Set out the listing below as a Markdown table with the columns Row and Line, giving each non-blank line its own numbered row. Leave the pictures out of the answer.

((

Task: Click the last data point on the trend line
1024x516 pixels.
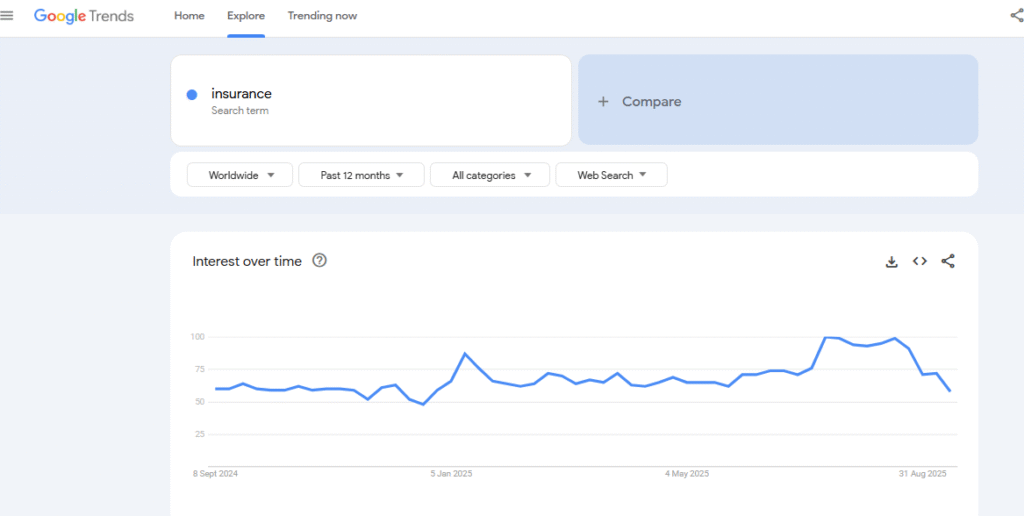Action: point(949,390)
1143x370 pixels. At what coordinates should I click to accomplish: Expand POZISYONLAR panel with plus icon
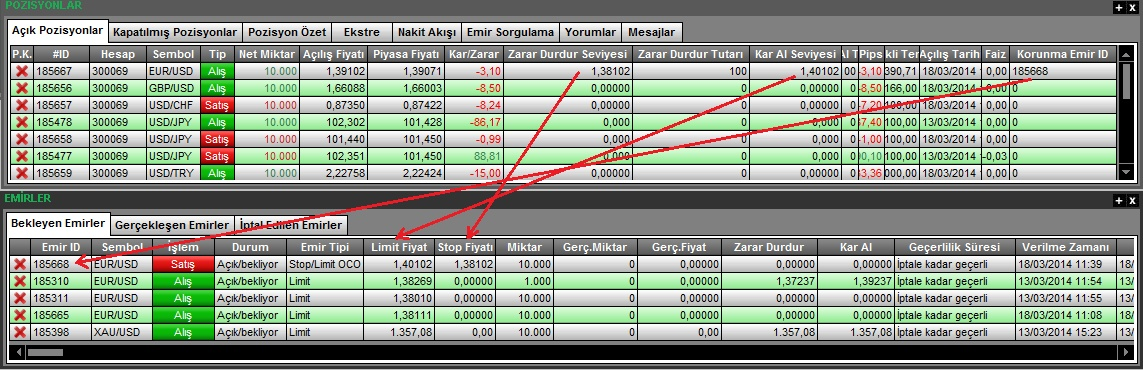pyautogui.click(x=1120, y=7)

))

◆ FINISHED EXERCISE
| Row | Line |
|---|---|
| 1 | Task: Click the last data point on the trend line |
| 2 | 1024x516 pixels. |
| 3 | Action: point(949,390) |
| 4 | 1143x370 pixels. At what coordinates should I click to accomplish: Expand POZISYONLAR panel with plus icon |
| 5 | pyautogui.click(x=1120, y=7) |